The key concept here is metastability: a state of dynamic balance between order and flexibility. It’s the sweet spot where a system is neither too rigid nor too chaotic — where it can shift smoothly between different patterns without getting stuck or dissolving into noise.
When Coordination Goes Wrong
Many conditions we encounter in clinical practice — from neurological disorders to emotional difficulties to interpersonal struggles — can be understood through this lens as coordination problems. The system doesn’t break in any single component. Rather, the way the components talk to each other becomes dysregulated. Sometimes they become too locked together, too rigid. Sometimes they scatter, losing coherence altogether.
Traditional clinical models often look for what’s wrong with a single part — a neurotransmitter, a thought pattern, a behaviour. Our framework shifts the focus to the relationships between parts, asking: how are neural activity, the autonomic nervous system, cognition, emotion, and interpersonal behaviour coordinating across time?
To capture this, we draw on the concept of chimera states, borrowed from physics. A chimera state is when a system contains both synchronised and desynchronised regions simultaneously — some parts marching in step, others doing their own thing. This turns out to be a surprisingly good description of how healthy human systems actually function. Problems arise when this natural mix gets distorted: too much synchrony, and the system becomes rigid; too little, and it becomes disorganised.
A Mathematical Map for Clinical Practice
We introduce the Coordination Balancing Algorithm (CBA), a mathematical framework that formalises these ideas and translates them into a practical clinical tool.
Rather than aiming to return a patient to a fixed ‘normal’ set point — the traditional homeostatic goal — the CBA aims to restore metastability: the capacity to move fluidly between coordination states as context demands. Health, in this view, is not the absence of change. It is the ability to change appropriately.
The framework uses established tools from nonlinear science — including Recurrence Quantification Analysis and entropy measures — to monitor coordination dynamics in real time. These tools can detect when a system is becoming too rigid or too scattered, and identify the precise moments when it is most open to change (what physicists call critical slowing down near a tipping point). Catching these windows of opportunity can make interventions far more effective — timed to when the system is naturally most plastic and ready to reorganise.

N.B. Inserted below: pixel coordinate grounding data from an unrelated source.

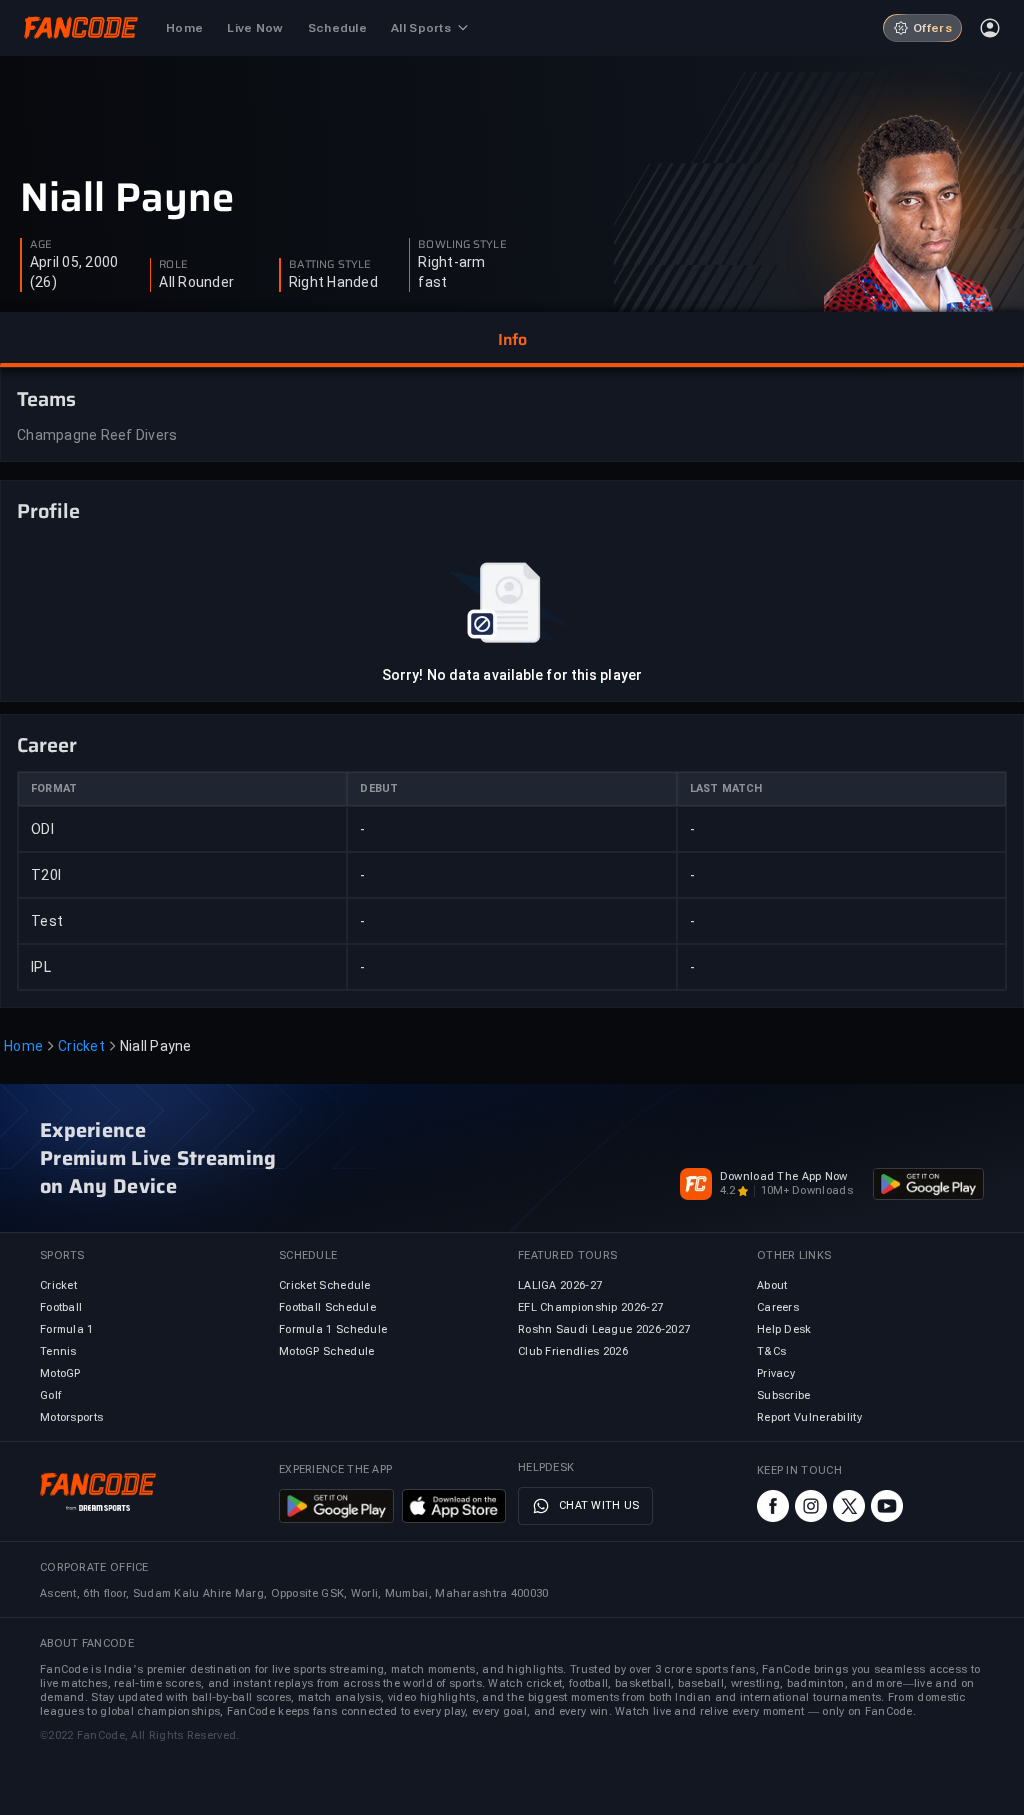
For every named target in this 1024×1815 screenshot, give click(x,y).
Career (47, 745)
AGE (41, 245)
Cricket (81, 1046)
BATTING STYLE (330, 265)
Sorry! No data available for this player (512, 675)
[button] (512, 340)
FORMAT (54, 788)
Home (23, 1046)
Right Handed (333, 282)
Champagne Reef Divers (97, 435)
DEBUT (379, 788)
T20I (46, 875)
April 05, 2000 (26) (74, 272)
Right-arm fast (451, 272)
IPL (41, 967)
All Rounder (196, 282)
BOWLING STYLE (462, 245)
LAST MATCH (726, 788)
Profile (48, 511)
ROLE (173, 265)
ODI (42, 829)
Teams (46, 399)
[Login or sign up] (990, 28)
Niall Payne (127, 198)
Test (47, 921)
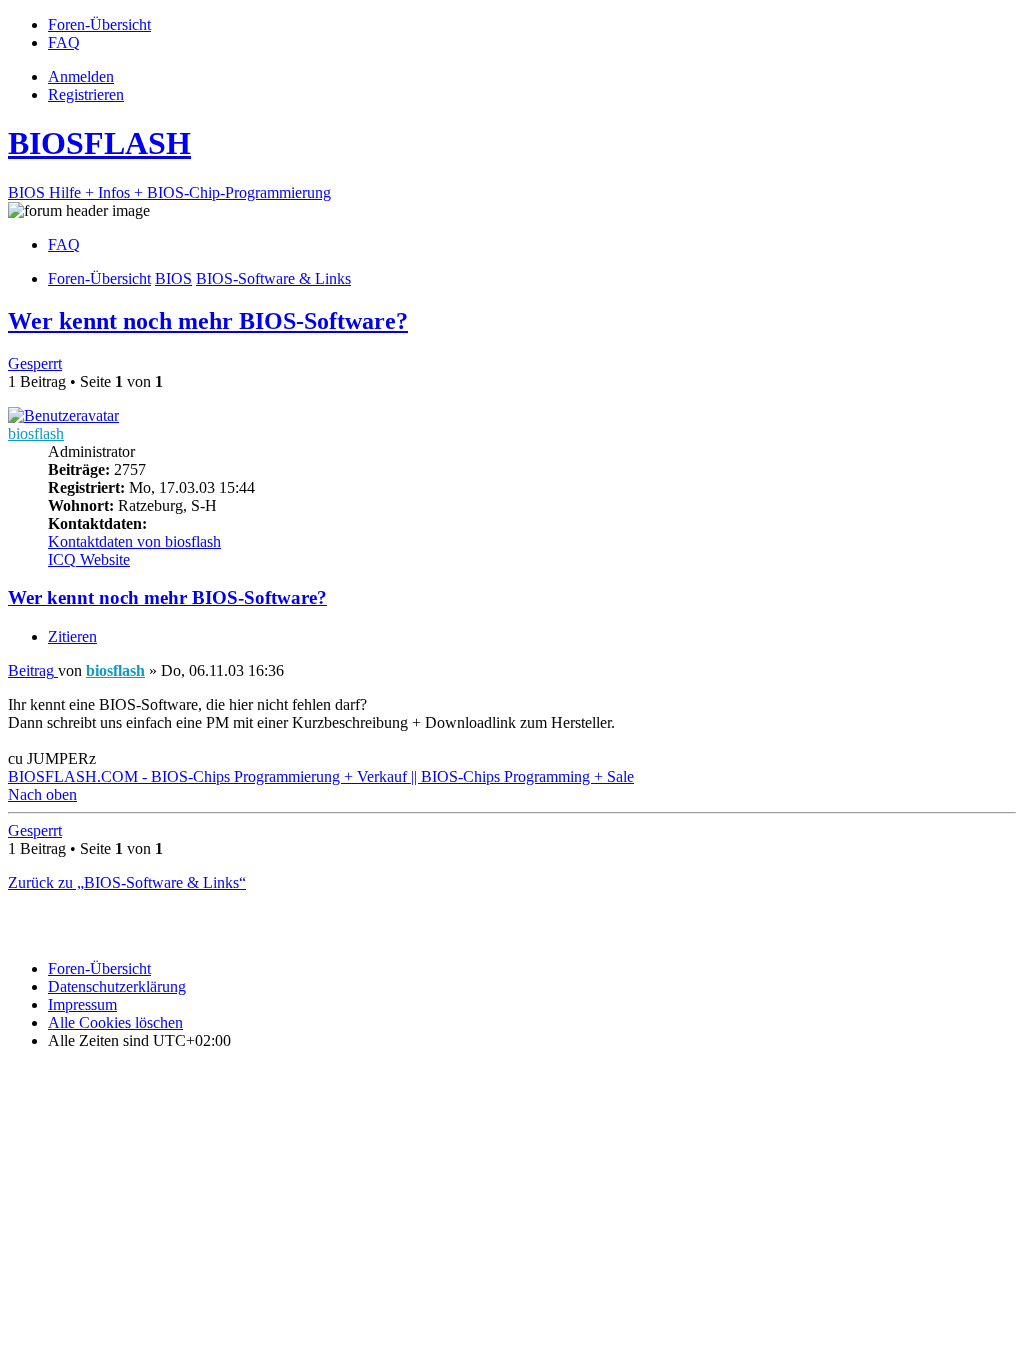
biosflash (36, 433)
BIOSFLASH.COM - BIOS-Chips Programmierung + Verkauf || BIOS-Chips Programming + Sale (321, 776)
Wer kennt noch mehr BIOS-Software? (208, 321)
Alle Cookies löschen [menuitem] (115, 1022)
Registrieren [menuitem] (86, 94)
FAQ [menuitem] (64, 244)
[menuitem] (99, 24)
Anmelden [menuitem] (81, 76)
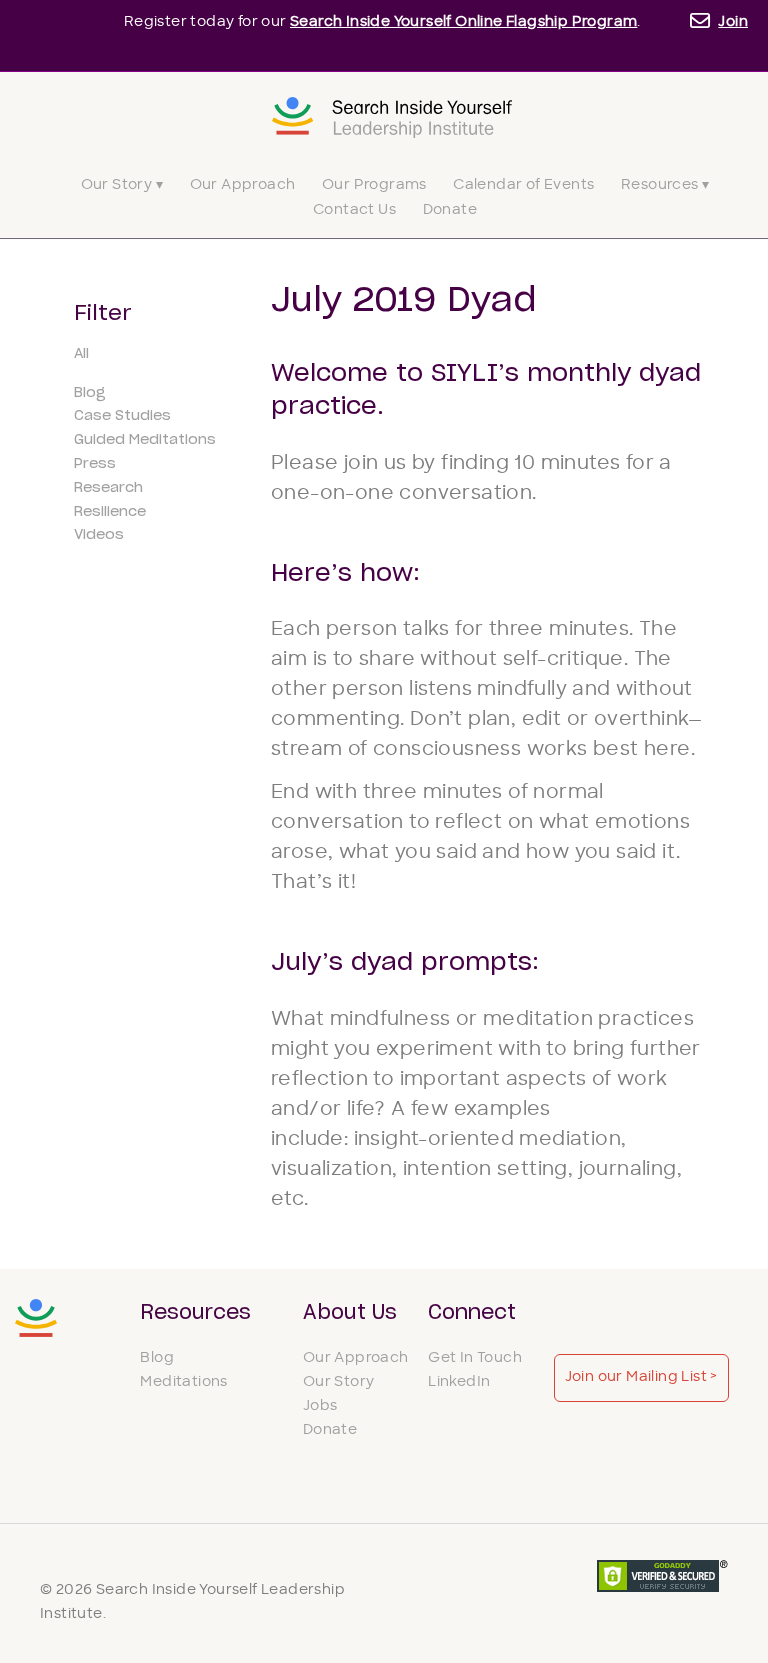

What This Means in Practice
Clinically, this shifts the therapist’s or clinician’s role from ‘symptom reducer’ to ‘landscape navigator’ — someone who uses carefully calibrated interventions to gently reshape coordination patterns in a patient’s system. Instead of pushing a system toward a fixed endpoint, the goal is to expand its repertoire: more accessible states, easier transitions, greater resilience.
This framework applies not just to individuals — it extends to interpersonal dynamics, including coordination between a therapist and patient, between family members, or between any two people engaged in a meaningful interaction.
Looking Forward
This is, at this stage, a theoretical and methodological contribution. The mathematical foundations are robust, and there is encouraging preliminary evidence from multimodal clinical studies. The next step is systematic empirical validation across diverse clinical populations — translating these ideas into tools that practising clinicians can use.

We are working toward that, and we look forward to sharing more as the research develops.